BEGIN
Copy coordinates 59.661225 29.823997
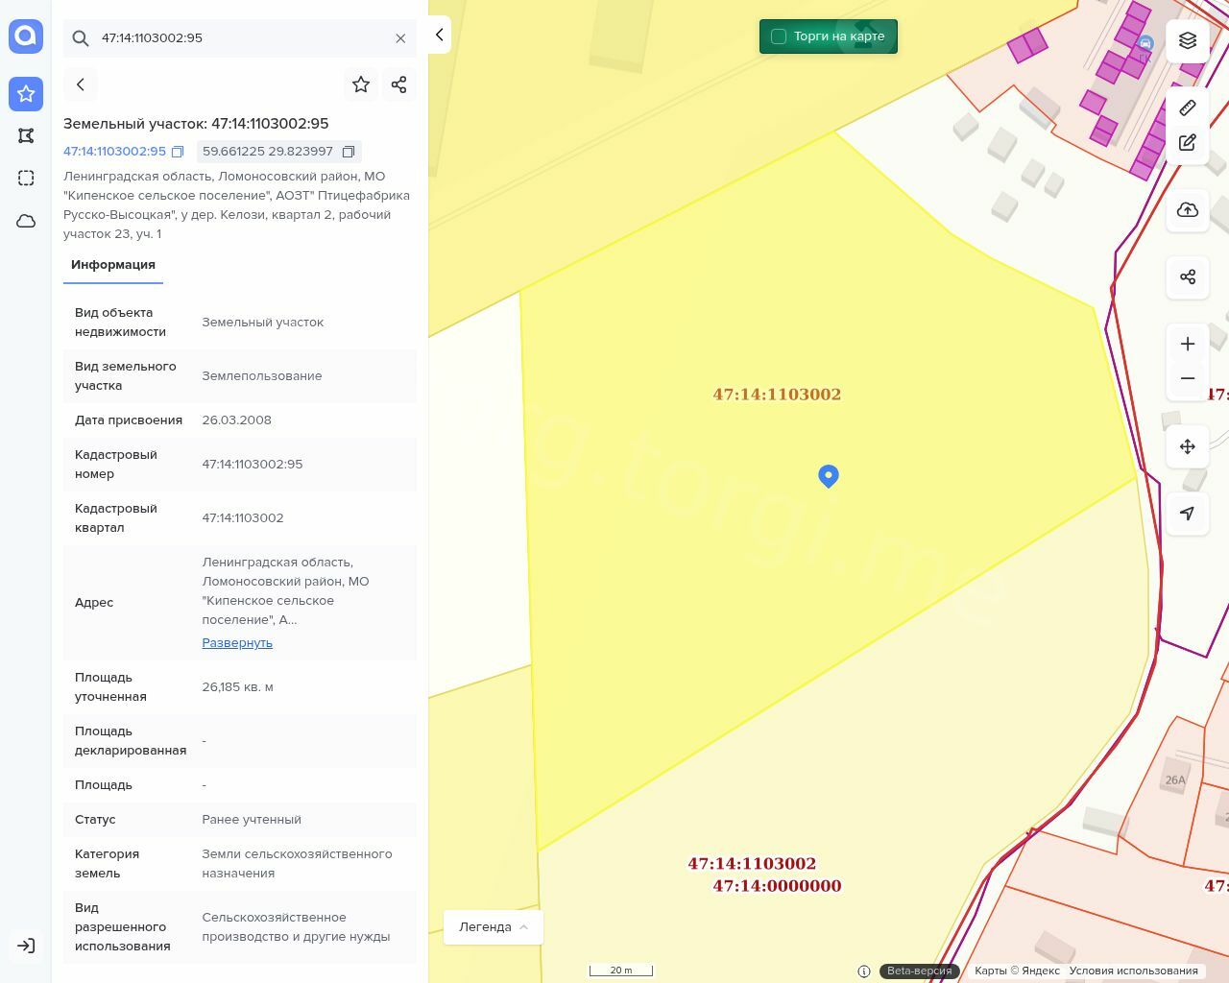 click(x=349, y=152)
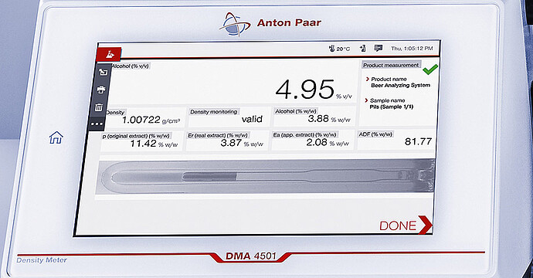Tap the printer icon in sidebar
Screen dimensions: 533x278
pyautogui.click(x=101, y=90)

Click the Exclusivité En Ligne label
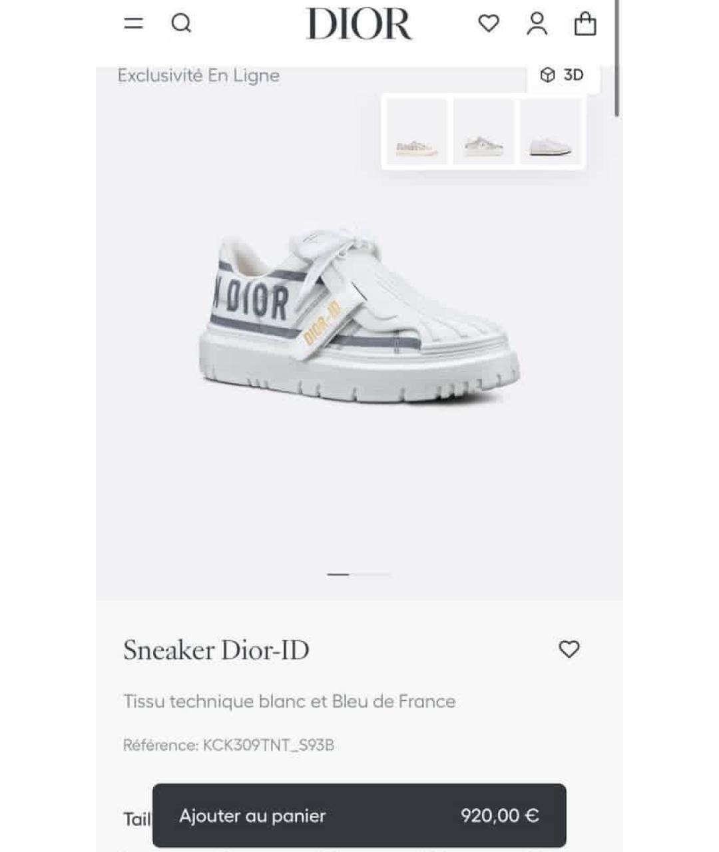198,75
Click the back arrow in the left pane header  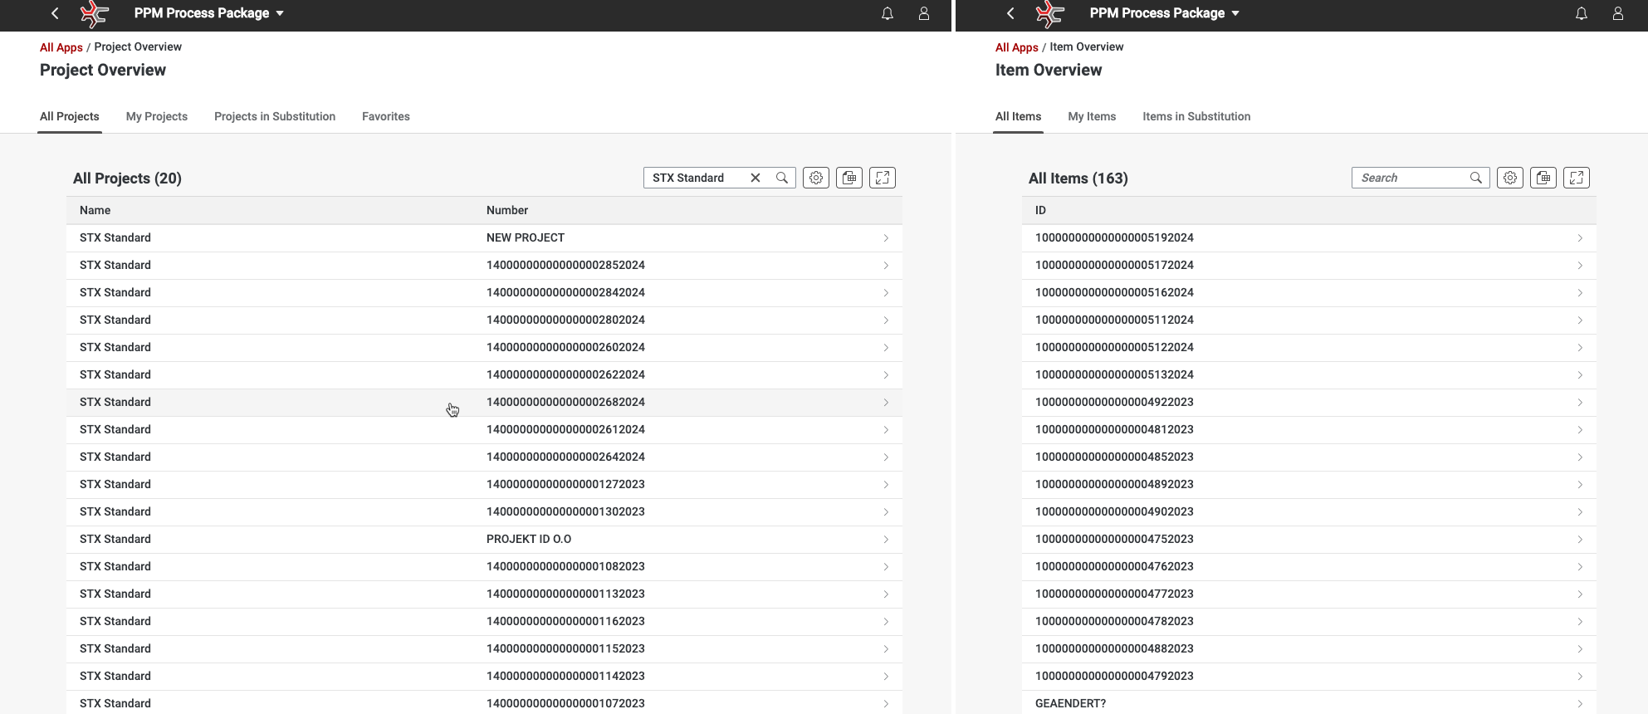55,13
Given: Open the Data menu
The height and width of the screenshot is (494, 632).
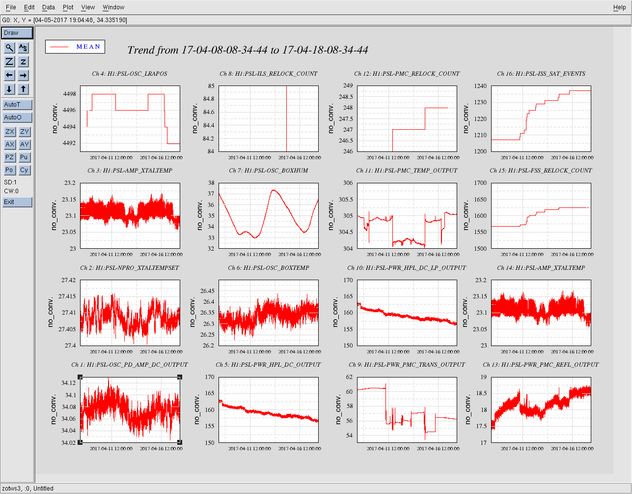Looking at the screenshot, I should [x=48, y=7].
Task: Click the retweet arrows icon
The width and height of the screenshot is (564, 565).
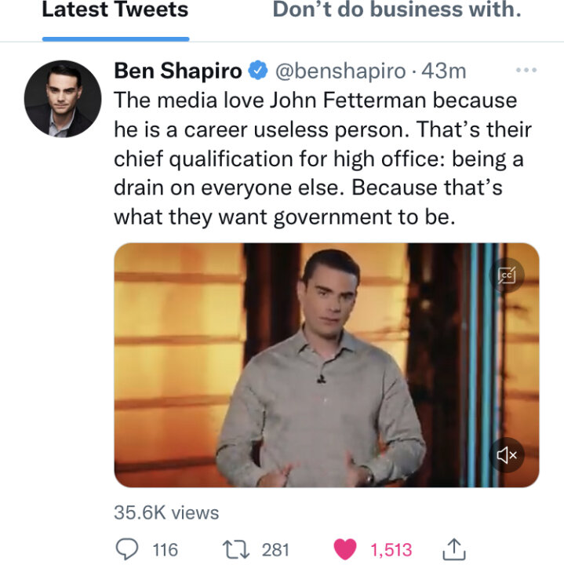Action: tap(236, 549)
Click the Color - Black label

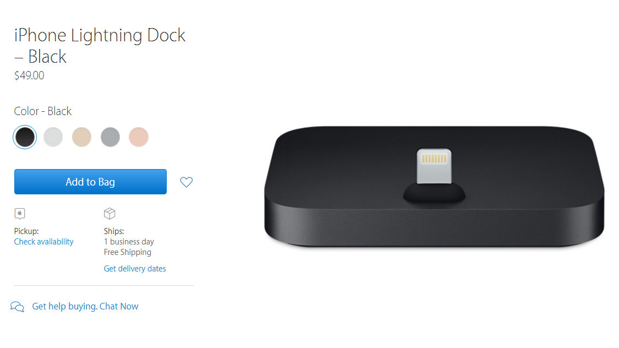click(x=42, y=111)
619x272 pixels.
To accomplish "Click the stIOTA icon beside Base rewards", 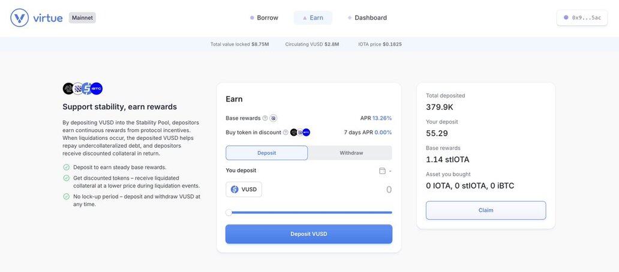I will tap(274, 118).
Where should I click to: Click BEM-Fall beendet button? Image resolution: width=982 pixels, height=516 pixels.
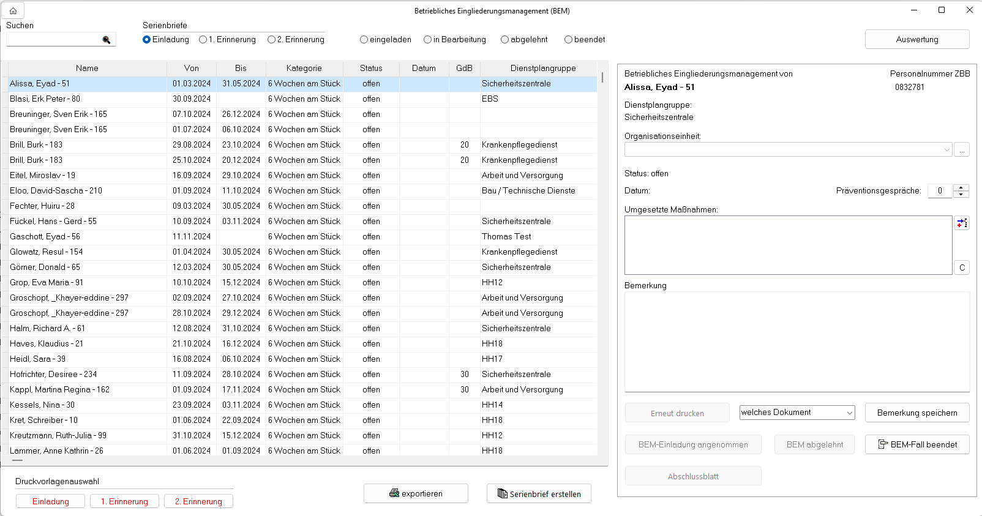pos(916,444)
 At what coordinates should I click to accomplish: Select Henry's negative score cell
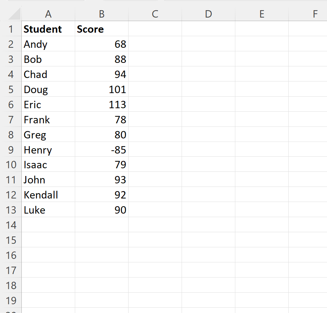(102, 150)
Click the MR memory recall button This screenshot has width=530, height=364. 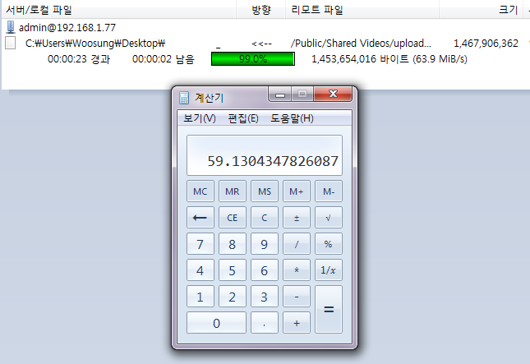click(233, 192)
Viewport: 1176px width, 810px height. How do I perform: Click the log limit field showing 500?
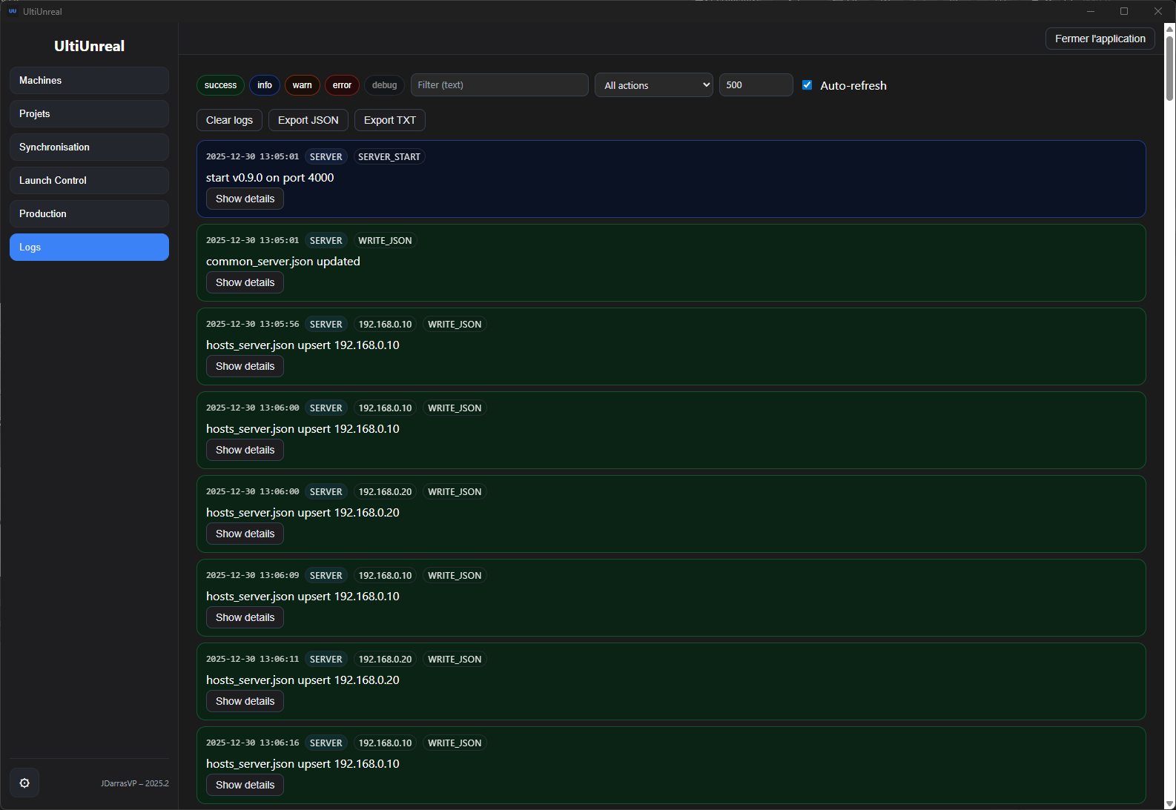755,85
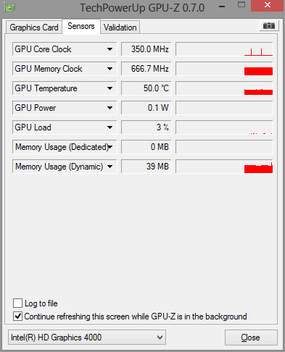Screen dimensions: 285x352
Task: Click the 350.0 MHz core clock value field
Action: [x=146, y=49]
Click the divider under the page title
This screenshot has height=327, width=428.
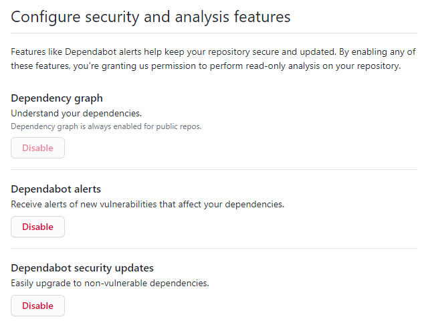(x=214, y=33)
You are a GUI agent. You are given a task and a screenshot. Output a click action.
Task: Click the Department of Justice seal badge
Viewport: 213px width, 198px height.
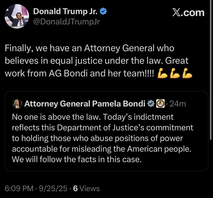(160, 103)
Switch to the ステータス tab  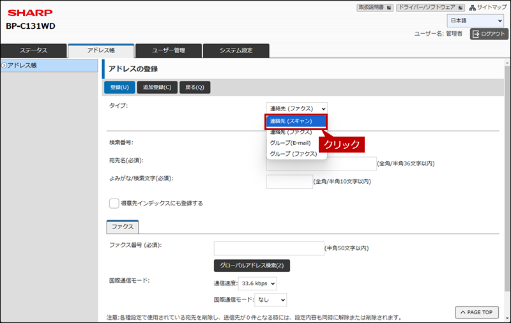(x=33, y=50)
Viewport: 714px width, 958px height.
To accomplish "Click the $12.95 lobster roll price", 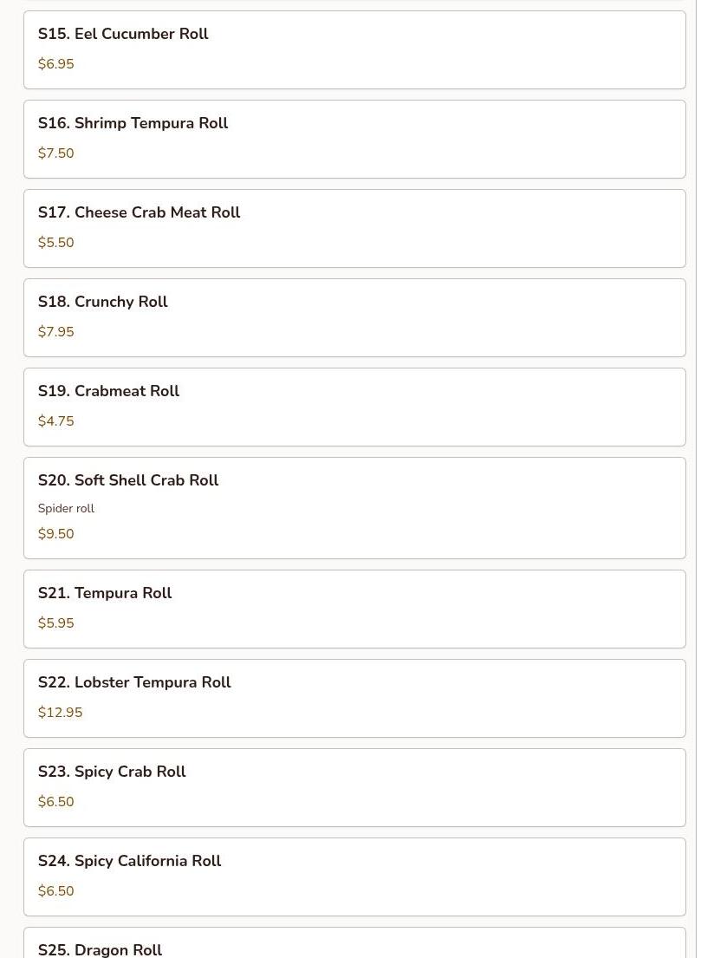I will click(x=60, y=713).
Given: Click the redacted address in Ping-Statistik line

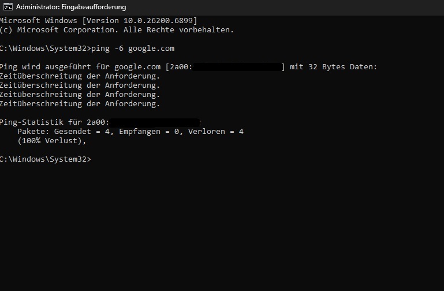Looking at the screenshot, I should [155, 122].
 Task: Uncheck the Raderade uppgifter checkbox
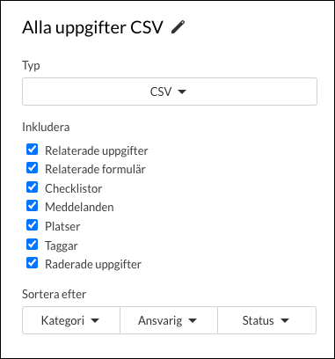pos(32,263)
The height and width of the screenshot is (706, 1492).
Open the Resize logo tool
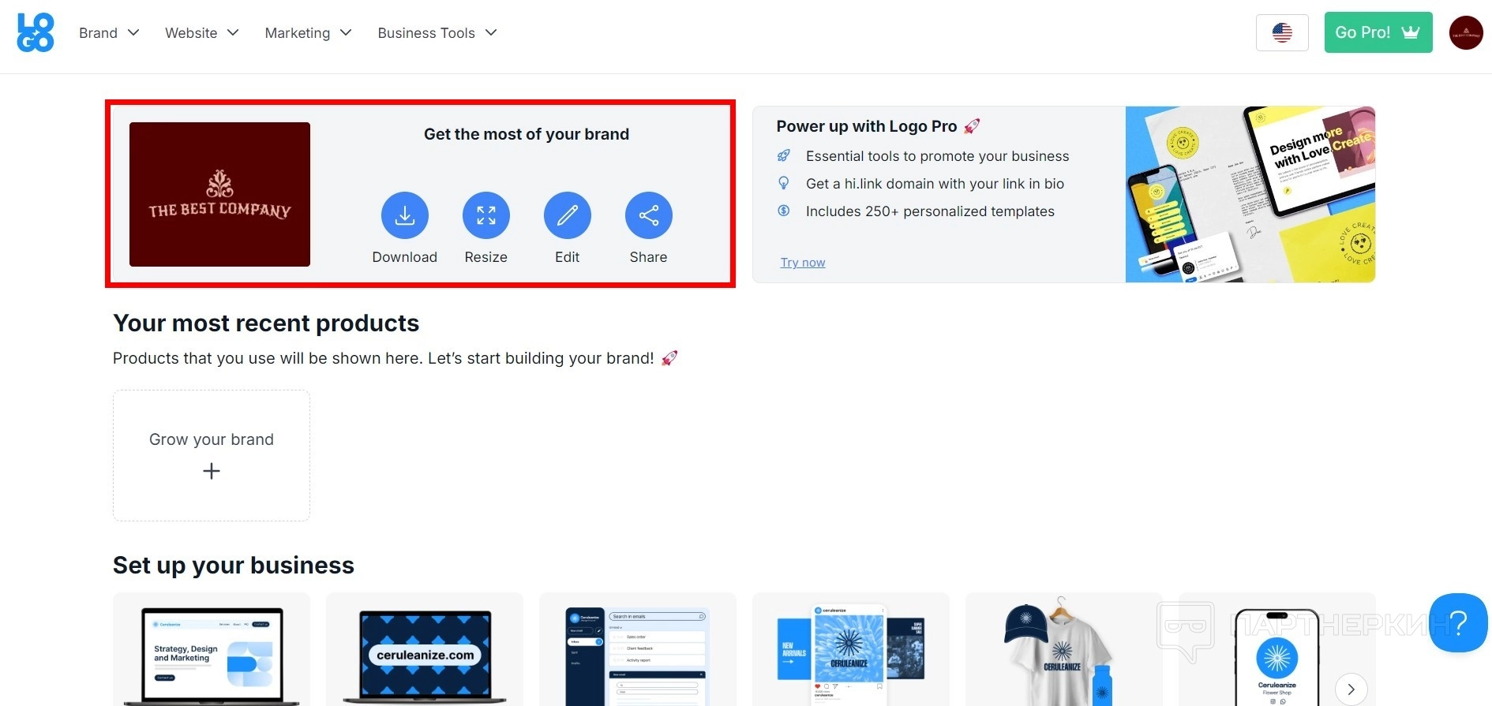click(x=485, y=215)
END
> _Activity_: With the pictures left out, output the lines from the one containing "Task: Uncheck the" through the last line of the records above, exactly as they are.

> _Answer space_:
 Task: Uncheck the Raderade uppgifter checkbox
pos(32,263)
The height and width of the screenshot is (706, 1492).
Open the Resize logo tool
click(x=485, y=215)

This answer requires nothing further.